Rabastan était venu l'avant-veille, le regard brillant comme je ne l'avais plus vu depuis bien longtemps. Il n'était pas resté longtemps, juste le temps de me dire au-revoir. L'air grave, il nous avait annoncé, à ses parents et à moi, que le moment était enfin arrivé. Une certaine agitation s'empara de moi, j'aurai tellement aimé être à ses côtés … A la place de quoi, je restai cloîtrée ici et c'était Croupty qui serait de la partie. Je n'avais guère apprécié cela, mais que pouvais-je y faire ? Ce fut donc avec une pointe d'inquiétude que je le vis partir.
Il faisait chaud ce matin-là. Je m'en souviens comme si c'était hier. J'avais passé une mauvaise nuit, entrecoupée de cauchemars. Le bébé bougeait beaucoup et je ne savais comment me mettre pour dormir. Chaque position finissait par être inconfortable. Le vent déjà chaud pour un mois de juin entrait par la fenêtre ouverte et faisait s'envoler le rideau. Pipo m'avait aidé à passer une fine robe bleue qui accentuait la courbe de mon gros ventre. Tout le monde me disait qu'elle m'allait à ravir mais en me voyant de cette couleur je trouvais que je ressemblais vraiment à une baleine.
Je quittais la chambre que les parents de Rabastan m'avait aménagée au rez-de-chaussée pour gagner la terrasse où habituellement se déroulaient les petits déjeuner dès les beaux jours.
Je remontais un couloir quand des éclats de voix attirèrent mon attention. Une discussion allait bon train dans le salon. Je reconnus sans peine les protagonistes : les parents de Rab. J'allais passer mon chemin, après tout s'ils se disputaient, cela ne me regardait pas, quand un nom attira mon attention : le mien. Un pincement me serra le cœur, j'eus alors un très mauvais pressentiment.
- … Calypso doit savoir, Constance ! Gronda Henry.
- Non !
Et ce fut un non clair et catégorique. Doucement, je poussai la porte, personne ne s'était encore aperçu de ma présence.
- Tu comptes le lui cacher longtemps ?
- Le temps qu'il faudra, Henry ! Elle doit se reposer, être au calme …
- Mais enfin, la coupa son époux.
Je bouillonnais et, n'y tenant plus, je manifestai ma présence.
- Me cacher quoi ? Demandai-je soudainement.
D'un seul bloc, mes beaux-parents se retournèrent et me dévisagèrent. Je vis soudain le visage de Constance se décomposer et blêmir.
- Calypso … murmura cette dernière.
Je la vis s'avancer à grands pas vers moi et attraper ma main. Elle me força à m'asseoir dans le premier fauteuil. Constance s'assit sur l'accoudoir – encore une chose inhabituelle chez elle et leva les yeux sur son mari.
- Il faut qu'elle parte d'ici ! Commanda-t-elle.
Henry ne répondit que d'un signe de tête. Mon regard allait de l'un à l'autre, tentant de comprendre ce qui se passait. Une boule énorme étreignait ma gorge soudain asséchée. Quelque chose de grave s'était passée… J'en avais la certitude. Constance se releva et Henry s'approcha de moi. Il me tendit la main pour m'aider à me relever à mon tour.
- Il ne faut pas traîner !
Machinalement, je pris la main qu'il me tendait et me retrouvai sur mes pieds. Puis soudain, alors que j'allais les suivre, je stoppai net. Tous deux se retournèrent, surpris.

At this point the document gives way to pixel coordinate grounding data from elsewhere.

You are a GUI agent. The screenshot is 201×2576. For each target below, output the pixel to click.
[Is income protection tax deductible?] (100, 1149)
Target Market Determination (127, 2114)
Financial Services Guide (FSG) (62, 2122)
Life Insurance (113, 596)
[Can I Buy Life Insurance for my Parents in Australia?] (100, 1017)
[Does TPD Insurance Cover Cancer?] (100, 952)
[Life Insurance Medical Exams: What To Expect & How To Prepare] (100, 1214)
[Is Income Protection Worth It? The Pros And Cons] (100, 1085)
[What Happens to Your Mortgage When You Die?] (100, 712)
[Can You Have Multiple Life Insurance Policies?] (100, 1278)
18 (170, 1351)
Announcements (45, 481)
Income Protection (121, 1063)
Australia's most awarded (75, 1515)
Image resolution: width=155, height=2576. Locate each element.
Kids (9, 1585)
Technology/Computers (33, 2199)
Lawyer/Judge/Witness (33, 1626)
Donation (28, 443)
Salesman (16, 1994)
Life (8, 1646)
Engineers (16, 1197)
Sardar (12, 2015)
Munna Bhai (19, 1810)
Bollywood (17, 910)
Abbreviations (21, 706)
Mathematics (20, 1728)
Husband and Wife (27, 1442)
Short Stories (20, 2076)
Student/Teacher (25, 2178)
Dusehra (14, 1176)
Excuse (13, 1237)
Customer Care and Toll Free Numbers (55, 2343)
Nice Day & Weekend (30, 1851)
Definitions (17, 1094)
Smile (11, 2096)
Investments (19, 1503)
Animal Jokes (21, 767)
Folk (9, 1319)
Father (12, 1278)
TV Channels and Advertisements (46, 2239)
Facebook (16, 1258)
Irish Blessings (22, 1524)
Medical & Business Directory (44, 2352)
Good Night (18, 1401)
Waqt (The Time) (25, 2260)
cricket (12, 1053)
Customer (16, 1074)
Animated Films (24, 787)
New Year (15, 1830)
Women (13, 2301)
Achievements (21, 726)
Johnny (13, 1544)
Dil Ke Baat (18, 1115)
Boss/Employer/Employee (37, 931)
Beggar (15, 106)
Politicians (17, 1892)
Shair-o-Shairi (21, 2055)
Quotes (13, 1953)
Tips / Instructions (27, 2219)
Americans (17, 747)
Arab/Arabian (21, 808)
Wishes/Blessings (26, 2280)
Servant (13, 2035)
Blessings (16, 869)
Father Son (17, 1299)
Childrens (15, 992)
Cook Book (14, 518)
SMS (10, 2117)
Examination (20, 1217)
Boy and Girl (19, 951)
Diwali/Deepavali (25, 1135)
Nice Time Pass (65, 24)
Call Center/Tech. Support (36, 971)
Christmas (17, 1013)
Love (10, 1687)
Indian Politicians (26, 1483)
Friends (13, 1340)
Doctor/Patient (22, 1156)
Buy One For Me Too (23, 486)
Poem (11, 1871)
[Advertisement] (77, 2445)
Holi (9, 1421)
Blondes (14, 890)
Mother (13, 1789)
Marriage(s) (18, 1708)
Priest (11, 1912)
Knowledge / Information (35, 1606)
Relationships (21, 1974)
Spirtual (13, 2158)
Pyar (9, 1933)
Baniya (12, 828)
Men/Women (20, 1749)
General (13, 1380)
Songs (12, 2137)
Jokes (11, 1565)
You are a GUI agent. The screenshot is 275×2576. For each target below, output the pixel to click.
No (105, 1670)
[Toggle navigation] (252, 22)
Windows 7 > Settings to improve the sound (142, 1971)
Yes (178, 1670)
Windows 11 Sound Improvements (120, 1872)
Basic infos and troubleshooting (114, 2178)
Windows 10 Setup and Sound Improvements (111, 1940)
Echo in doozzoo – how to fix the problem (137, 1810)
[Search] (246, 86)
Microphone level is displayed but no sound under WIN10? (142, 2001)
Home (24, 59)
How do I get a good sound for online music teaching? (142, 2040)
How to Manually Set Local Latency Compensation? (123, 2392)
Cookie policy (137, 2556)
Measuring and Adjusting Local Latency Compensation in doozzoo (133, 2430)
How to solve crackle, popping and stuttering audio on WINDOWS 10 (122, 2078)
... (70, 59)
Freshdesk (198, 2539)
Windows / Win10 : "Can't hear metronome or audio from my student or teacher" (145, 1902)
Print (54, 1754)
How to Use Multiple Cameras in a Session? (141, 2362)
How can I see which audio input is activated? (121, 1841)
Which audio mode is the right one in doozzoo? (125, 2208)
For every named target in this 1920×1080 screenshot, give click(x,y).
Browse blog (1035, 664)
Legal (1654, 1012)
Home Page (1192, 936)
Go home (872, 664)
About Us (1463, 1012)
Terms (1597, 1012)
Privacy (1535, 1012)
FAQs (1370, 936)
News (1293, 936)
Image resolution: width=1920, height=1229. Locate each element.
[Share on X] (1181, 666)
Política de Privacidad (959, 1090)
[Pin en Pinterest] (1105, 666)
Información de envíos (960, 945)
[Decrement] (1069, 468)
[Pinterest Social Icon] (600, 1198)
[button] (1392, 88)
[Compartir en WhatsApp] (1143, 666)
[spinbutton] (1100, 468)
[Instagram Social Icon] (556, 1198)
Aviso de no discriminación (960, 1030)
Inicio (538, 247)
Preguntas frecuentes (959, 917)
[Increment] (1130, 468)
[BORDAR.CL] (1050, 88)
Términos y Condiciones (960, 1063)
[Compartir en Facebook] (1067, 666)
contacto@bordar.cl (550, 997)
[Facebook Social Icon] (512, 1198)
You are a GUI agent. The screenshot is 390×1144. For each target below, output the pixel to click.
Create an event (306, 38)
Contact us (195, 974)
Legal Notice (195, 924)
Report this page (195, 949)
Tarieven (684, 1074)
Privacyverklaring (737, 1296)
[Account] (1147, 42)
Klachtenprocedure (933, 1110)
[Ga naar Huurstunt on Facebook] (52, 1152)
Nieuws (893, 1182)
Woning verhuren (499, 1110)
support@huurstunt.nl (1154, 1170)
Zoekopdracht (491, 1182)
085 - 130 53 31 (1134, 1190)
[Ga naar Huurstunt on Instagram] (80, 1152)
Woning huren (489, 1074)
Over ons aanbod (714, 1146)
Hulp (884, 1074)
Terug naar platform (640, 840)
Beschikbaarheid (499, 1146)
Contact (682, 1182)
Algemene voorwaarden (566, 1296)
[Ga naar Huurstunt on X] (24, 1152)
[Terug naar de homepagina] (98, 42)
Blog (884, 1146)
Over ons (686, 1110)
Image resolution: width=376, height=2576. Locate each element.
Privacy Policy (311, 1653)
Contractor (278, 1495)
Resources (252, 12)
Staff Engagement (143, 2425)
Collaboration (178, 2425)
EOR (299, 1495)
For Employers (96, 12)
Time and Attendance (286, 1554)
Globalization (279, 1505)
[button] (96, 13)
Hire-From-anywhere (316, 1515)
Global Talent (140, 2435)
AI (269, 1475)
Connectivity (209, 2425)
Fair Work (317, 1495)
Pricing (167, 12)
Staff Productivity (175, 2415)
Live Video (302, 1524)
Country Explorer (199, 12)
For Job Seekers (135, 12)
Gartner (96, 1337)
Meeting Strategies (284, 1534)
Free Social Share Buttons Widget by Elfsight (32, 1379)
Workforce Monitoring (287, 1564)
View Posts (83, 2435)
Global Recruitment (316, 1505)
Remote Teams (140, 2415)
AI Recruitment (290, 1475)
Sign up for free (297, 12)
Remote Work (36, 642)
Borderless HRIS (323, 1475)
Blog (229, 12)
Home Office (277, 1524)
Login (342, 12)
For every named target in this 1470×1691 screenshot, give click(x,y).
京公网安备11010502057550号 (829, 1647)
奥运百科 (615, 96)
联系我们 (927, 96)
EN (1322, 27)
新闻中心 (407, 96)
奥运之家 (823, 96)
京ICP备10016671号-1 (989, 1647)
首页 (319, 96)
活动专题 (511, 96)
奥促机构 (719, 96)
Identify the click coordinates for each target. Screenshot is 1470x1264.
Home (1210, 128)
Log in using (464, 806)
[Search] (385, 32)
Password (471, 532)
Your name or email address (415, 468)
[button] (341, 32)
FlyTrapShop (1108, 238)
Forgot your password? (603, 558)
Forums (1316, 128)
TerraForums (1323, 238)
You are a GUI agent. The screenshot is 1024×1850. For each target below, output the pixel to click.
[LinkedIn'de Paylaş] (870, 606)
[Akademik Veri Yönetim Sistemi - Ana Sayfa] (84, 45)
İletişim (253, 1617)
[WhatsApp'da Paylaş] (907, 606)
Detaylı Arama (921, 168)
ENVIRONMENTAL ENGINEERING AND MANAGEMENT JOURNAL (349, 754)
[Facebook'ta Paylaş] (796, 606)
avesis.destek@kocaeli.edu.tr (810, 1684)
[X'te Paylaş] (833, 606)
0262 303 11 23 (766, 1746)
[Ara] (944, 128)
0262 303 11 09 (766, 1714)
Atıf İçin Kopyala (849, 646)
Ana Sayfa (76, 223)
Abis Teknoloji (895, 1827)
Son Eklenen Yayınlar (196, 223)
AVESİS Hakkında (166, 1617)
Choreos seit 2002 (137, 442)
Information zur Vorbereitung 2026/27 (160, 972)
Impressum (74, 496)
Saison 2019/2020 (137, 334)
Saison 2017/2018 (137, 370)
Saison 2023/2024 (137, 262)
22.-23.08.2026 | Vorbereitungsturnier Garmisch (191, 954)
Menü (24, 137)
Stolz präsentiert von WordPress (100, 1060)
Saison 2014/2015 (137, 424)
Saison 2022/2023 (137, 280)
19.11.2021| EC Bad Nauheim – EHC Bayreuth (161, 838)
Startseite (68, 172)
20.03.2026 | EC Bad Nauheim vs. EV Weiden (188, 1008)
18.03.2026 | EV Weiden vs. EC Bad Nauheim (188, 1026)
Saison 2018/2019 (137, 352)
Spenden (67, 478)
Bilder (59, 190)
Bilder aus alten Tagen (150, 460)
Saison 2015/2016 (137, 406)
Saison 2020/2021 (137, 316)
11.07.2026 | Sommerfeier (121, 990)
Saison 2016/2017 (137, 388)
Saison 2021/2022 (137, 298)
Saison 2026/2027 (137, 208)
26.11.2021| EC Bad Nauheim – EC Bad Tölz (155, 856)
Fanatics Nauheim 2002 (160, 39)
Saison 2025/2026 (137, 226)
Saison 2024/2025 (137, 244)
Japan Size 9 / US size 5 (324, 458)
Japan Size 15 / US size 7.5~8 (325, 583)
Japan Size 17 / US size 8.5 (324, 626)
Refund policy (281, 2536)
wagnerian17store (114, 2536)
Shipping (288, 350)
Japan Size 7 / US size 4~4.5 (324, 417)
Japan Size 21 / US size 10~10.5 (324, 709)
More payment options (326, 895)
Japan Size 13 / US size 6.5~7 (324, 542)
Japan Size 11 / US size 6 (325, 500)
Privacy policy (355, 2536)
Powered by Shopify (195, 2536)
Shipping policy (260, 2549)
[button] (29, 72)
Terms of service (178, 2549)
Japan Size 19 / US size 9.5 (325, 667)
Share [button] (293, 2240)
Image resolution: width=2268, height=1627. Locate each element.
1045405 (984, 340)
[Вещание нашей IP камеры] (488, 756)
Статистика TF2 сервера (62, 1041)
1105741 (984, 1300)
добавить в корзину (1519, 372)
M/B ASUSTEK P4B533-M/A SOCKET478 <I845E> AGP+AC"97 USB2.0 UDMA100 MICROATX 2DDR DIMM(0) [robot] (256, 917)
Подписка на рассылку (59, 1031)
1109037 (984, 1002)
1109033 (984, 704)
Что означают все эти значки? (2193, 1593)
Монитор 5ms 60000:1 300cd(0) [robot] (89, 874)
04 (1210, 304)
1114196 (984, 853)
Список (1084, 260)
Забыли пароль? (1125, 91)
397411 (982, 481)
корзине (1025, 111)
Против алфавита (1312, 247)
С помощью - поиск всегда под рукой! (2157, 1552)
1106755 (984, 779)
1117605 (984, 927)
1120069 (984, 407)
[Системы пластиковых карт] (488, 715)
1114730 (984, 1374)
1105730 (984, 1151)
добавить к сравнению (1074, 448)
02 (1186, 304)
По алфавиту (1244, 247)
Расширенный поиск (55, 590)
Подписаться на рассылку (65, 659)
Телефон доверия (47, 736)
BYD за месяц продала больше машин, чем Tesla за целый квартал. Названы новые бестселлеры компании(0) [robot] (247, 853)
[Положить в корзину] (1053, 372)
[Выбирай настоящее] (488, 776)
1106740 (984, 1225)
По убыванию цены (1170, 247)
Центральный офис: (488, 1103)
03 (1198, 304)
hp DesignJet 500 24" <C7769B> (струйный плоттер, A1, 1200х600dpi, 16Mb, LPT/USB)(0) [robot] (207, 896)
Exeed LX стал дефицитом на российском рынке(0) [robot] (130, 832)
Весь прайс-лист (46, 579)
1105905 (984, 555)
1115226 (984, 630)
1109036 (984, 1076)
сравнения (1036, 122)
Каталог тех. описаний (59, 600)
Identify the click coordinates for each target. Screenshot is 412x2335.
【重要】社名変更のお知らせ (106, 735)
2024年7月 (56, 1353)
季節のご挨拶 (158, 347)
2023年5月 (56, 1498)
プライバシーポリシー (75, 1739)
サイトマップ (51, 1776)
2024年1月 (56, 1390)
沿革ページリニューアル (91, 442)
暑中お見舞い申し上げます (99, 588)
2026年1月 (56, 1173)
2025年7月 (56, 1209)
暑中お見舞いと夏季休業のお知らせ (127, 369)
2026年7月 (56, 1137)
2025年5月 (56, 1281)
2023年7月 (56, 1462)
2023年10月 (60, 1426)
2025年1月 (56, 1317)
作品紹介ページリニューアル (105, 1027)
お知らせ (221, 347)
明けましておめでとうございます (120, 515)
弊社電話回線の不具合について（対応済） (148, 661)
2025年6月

- Je ne bougerai pas d'ici !
- Calypso, me supplia presque Constance.
- Je veux savoir ce qui se passe …
Une nouvelle fois, je vis cette lueur dans le regard de la mère de Rabastan. De la peur … et cela ne me plût pas du tout.
- C'est … c'est Rabastan ? Osai-je enfin demander.
Car pour quelle autre raison agiraient-ils ainsi ? Et le silence qui me répondit me confirma cela. Je tournai la tête vers Henry, me sentant tout à coup très mal.
- Il … il lui … est arrivé quelque chose ?
Je vis que Henry allait me répondre, mais Constance l'interrompit avant même qu'il ne prononce un mot.
- Elle n'est pas en état …
J'avais vu juste. Quelque chose était arrivée à Rabastan !
Le coeur battant, je fis un pas en arrière. Ma vision se brouilla soudain et je me rendis compte que je pleurais.
- Que … que s'est-il passé ? Répétai-je d'une voix éteinte.
- Ils se sont faits arrêtés !
La voix d'Henry avait résonné dans le salon, pourtant cela n'avait été qu'un murmure. Je sentis à peine que Constance avait saisi mon bras. Je secouai la tête, ne voulant pas y croire.
- Non … murmurai-je. Non … non … Non !
Je fis un nouveau pas en arrière, manquant de peu de tomber : mes jambes refusaient de me porter. Si Constance ne m'avait pas soutenue, je crois que je me serai affalée.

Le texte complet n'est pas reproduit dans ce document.